● **What you have to do**: Reproduce the entries below verbatim, from the first line through the line containing "point(271,349)", with both of those lines included.

● **Items listed in a dataset**:
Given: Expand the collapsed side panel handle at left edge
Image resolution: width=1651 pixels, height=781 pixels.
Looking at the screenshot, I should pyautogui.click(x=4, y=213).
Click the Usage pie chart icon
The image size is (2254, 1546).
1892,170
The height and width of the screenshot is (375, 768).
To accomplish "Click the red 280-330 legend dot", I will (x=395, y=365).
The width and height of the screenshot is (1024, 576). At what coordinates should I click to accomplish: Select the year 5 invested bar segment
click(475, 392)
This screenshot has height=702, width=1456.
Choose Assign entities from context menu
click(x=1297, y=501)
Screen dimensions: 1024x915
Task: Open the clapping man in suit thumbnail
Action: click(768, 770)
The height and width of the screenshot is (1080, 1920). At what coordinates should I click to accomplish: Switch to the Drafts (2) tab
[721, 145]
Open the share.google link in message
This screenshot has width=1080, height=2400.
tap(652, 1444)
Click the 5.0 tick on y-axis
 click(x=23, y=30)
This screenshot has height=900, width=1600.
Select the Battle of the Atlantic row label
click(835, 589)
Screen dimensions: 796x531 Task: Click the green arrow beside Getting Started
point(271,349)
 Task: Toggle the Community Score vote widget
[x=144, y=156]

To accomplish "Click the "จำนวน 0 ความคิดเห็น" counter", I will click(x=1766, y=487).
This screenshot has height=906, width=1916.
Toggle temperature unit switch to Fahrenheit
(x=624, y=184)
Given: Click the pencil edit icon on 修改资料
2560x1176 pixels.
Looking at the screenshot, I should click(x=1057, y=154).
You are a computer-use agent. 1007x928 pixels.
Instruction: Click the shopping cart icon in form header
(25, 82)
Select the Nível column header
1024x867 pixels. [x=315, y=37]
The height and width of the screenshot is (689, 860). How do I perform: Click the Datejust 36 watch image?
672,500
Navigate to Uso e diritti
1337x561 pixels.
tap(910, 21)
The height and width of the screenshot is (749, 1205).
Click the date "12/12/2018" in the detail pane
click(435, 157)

● **Task result**:
Given: Expand the collapsed side panel handle at left edge
Image resolution: width=1651 pixels, height=781 pixels.
Looking at the screenshot, I should pyautogui.click(x=4, y=213).
Click the Usage pie chart icon
The image size is (2254, 1546).
1892,170
The height and width of the screenshot is (375, 768).
To accomplish "Click the red 280-330 legend dot", I will (x=395, y=365).
The width and height of the screenshot is (1024, 576). At what coordinates should I click to accomplish: Select the year 5 invested bar segment
click(475, 392)
This screenshot has height=702, width=1456.
Choose Assign entities from context menu
click(x=1297, y=501)
Screen dimensions: 1024x915
Task: Open the clapping man in suit thumbnail
Action: click(768, 770)
The height and width of the screenshot is (1080, 1920). At what coordinates should I click to accomplish: Switch to the Drafts (2) tab
[721, 145]
Open the share.google link in message
This screenshot has width=1080, height=2400.
tap(652, 1444)
Click the 5.0 tick on y-axis
 click(x=23, y=30)
This screenshot has height=900, width=1600.
Select the Battle of the Atlantic row label
click(835, 589)
Screen dimensions: 796x531 Task: Click the green arrow beside Getting Started
point(271,349)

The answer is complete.